Es ist wahrscheinlich, dass Paris das Kontingent der Spezialeinheiten auch in den Vorstädten aufstocken wird. Schon bei den Banlieue-Unruhen von 2005, als sich der damalige Innenminister Nicolas Sarkozy mit markigen Worten als Law-and-Order-Mann zu profilieren versuchte, fuhr das Militär schweres Geschütz auf. Und bereits stellt sich die Frage, wie Frankreich seine Stadien und Städte im Hinblick auf die Fussball-Europameisterschaft 2016 schützen will. Wird der Ausnahmezustand zum Dauerzustand? London jedenfalls rüstete vor den Olympischen Spielen 2012 gewaltig auf: 12 000 Soldaten, Boden-Luft-Raketen rund um den Olympiapark und ein Kriegsschiff auf der Themse wurden eingesetzt. Rio will vor den Olympischen Spielen im nächsten Jahr sogar 46 000 Soldaten mobilisieren – aus Angst vor Terroranschlägen. Kritiker sehen darin eine «Militarisierung» der Stadt.

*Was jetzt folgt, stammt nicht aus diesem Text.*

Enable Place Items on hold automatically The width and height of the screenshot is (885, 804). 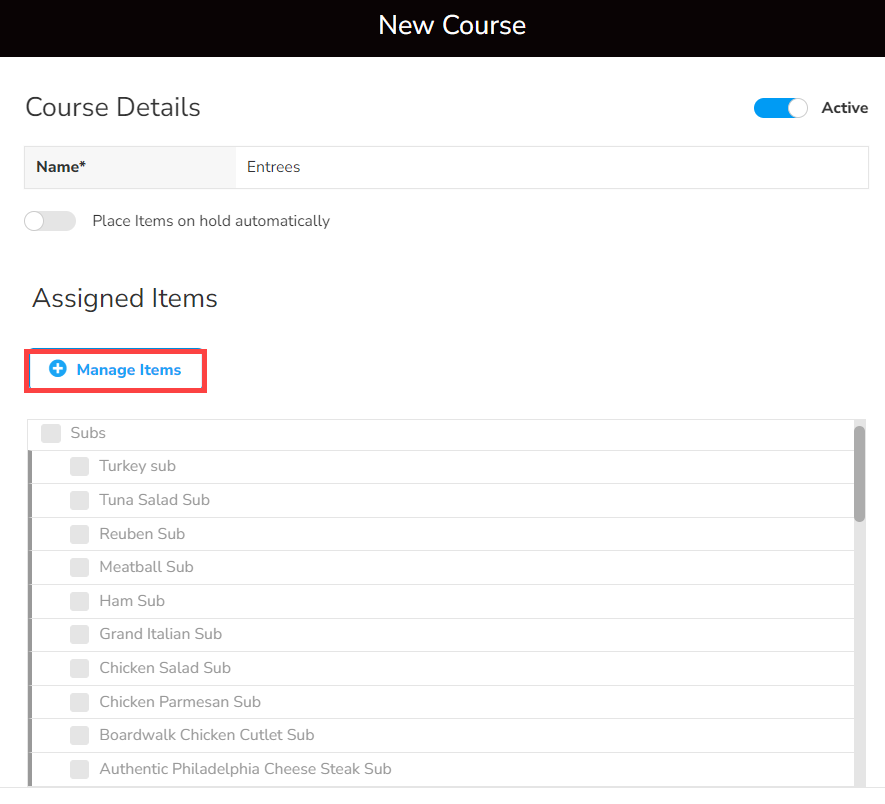click(50, 221)
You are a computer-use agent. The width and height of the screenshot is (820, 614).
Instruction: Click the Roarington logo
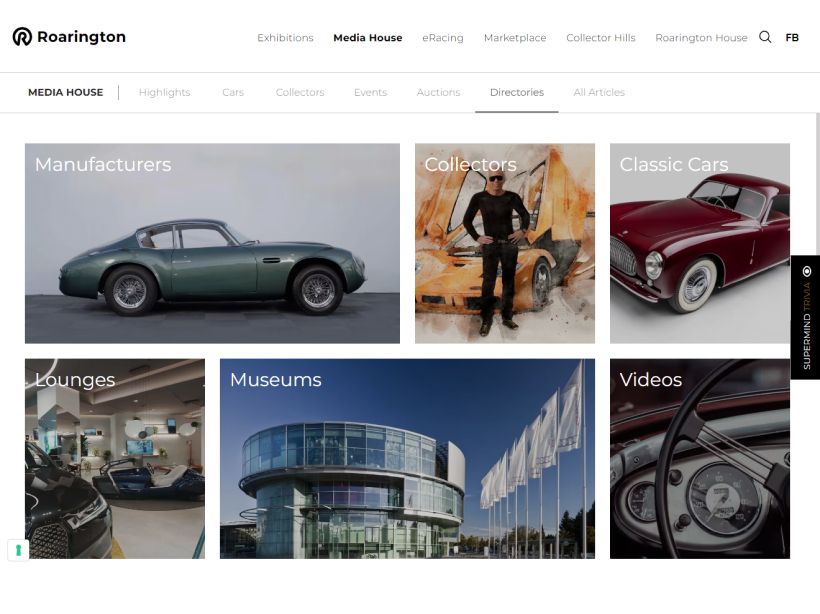[69, 37]
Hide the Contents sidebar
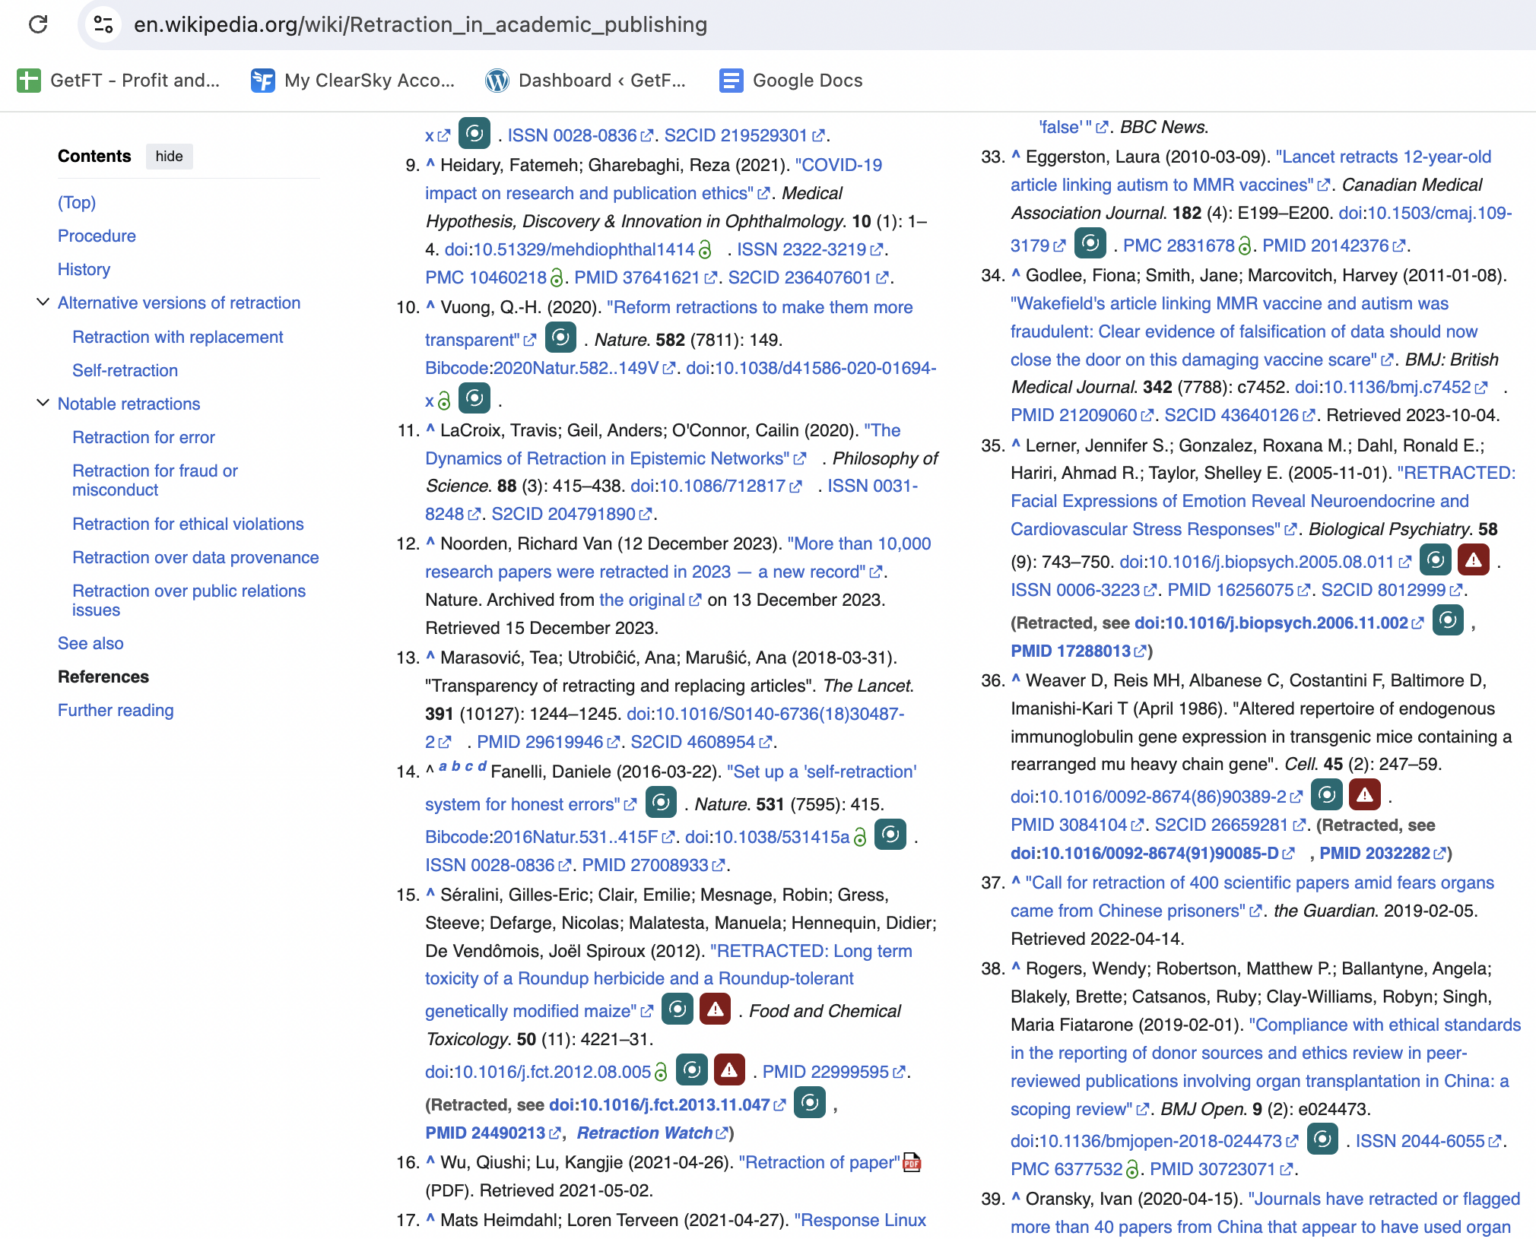Viewport: 1536px width, 1239px height. (168, 156)
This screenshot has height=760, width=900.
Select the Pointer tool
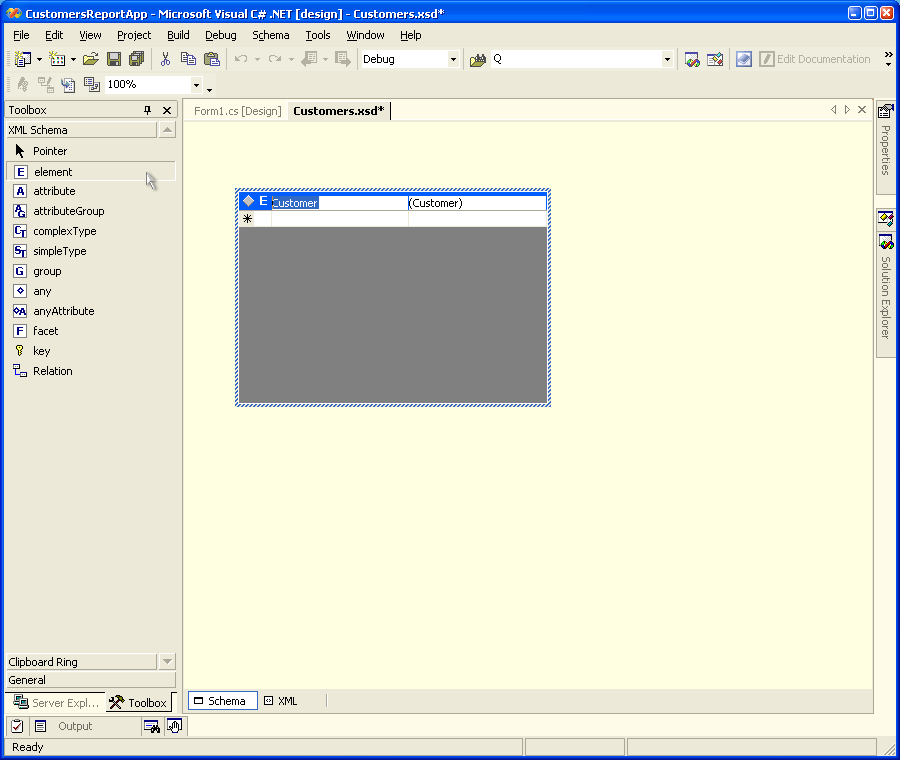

Wenn öffentliche Plätze nur unter hohen Sicherheitsvorkehrungen zugänglich sind, werden sie faktisch zu No-go-Zonen. Der freie Fluss von Personen, Waren und Ideen, die Mobilität, all die Dinge, die unser städtisches Leben ausmachen, kommen zum Erliegen. Die Stadt droht sich selbst abzuschaffen. «Die ungeplanten Nebeneffekte radikaler urbaner Anti-Terror-Massnahmen können extrem schädlich für das urbane Leben sein», sagte der Soziologe Stephen Graham schon 2007 beim Symposium «Architectures of Fear. Terrorism and the Future of Urbanism in the West» in Barcelona. «Versuche, die Mélange einer Stadt in ein System von gesicherten Übergangspunkten überzuführen, wo jede Person überwacht, befragt und mit einer Gesichts- oder ID-Datenbank abgeglichen wird, könnten das urbane Leben unerträglich machen.»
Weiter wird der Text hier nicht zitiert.